Tasks to complete:
1 – For the boundary value problem thread, decide whether each statement agrees with it: (a) the poster took the solution to be y = A sin(x) + B cos(x); (b) the boundary conditions require y'(0) and y'(1) to equal 1; (c) for the next part, the poster proposes changing the interval to 0 ≤ x ≤ 2π. Answer yes or no for each, quoting the deciding words of the thread.
2 – Carry the boundary value problem thread forward from the point where it stops.

Passage shown:
——

1. ## Boundary Value problem

Hi all,
Gotta BVP here that I'd like to run by someone to see if my thinking is correct.

Show that the following boundary value problem:
$y'' = f(x) (0 \leq x \leq 1)$
$y'(0) = 0, y'(1) = 0$
does not in general have a solution.

I used the LDE solution to be $y = Asin(x)+Bcos(x)$.
So, solving for both boundary conditions:
$y'(0) = Acos(0)-Bsin(0) =0$ Therefore $A=0$.
$y'(1) = Acos(1)-Bsin(1) = -Bsin(1) = 0$ Therefore $B=0$
This, to me, shows that there is no solution of this form to the BVP. Is this sufficient to answer the question?

The next part asks to find a condition of $f(x)$ for there to be a solution. If choose the boundary conditions of $0\leq x \leq \pi$, and making the right boundary condition to be $y'(\pi)=0$, I'll get a solution of the form $y=Bcos(x)$.

Am I close? Or have I got the wrong idea here.

2. Originally Posted by Silverflow
Hi all,
Gotta BVP here that I'd like to run by someone to see if my thinking is correct.

——

Data:
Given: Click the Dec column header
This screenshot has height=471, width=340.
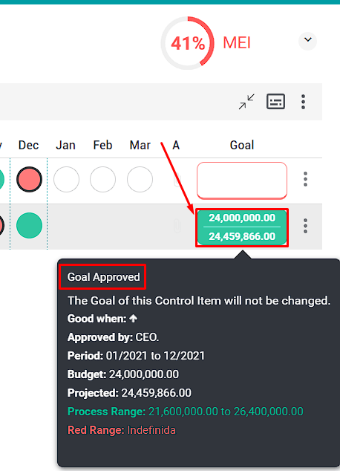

——

Per-task answers:
1 –
(a) Yes: "I used the LDE solution to be $y = Asin(x)+Bcos(x)$."
(b) No: "$y'(0) = 0, y'(1) = 0$"
(c) No: "If choose the boundary conditions of $0\leq x \leq \pi$"

2 –
Show that the following boundary value problem:
$y'' = f(x) (0 \leq x \leq 1)$
$y'(0) = 0, y'(1) = 0$
does not in general have a solution.

I used the LDE solution to be $y = Asin(x)+Bcos(x)$.
So, solving for both boundary conditions:
$y'(0) = Acos(0)-Bsin(0) =0$ Therefore $A=0$.
$y'(1) = Acos(1)-Bsin(1) = -Bsin(1) = 0$ Therefore $B=0$
This, to me, shows that there is no solution of this form to the BVP. Is this sufficient to answer the question?

The next part asks to find a condition of $f(x)$ for there to be a solution. If choose the boundary conditions of $0\leq x \leq \pi$, and making the right boundary condition to be $y'(\pi)=0$, I'll get a solution of the form $y=Bcos(x)$.

Am I close? Or have I got the wrong idea here.
So you find that:

$y(x)=0$

is a solution to your linear BVP.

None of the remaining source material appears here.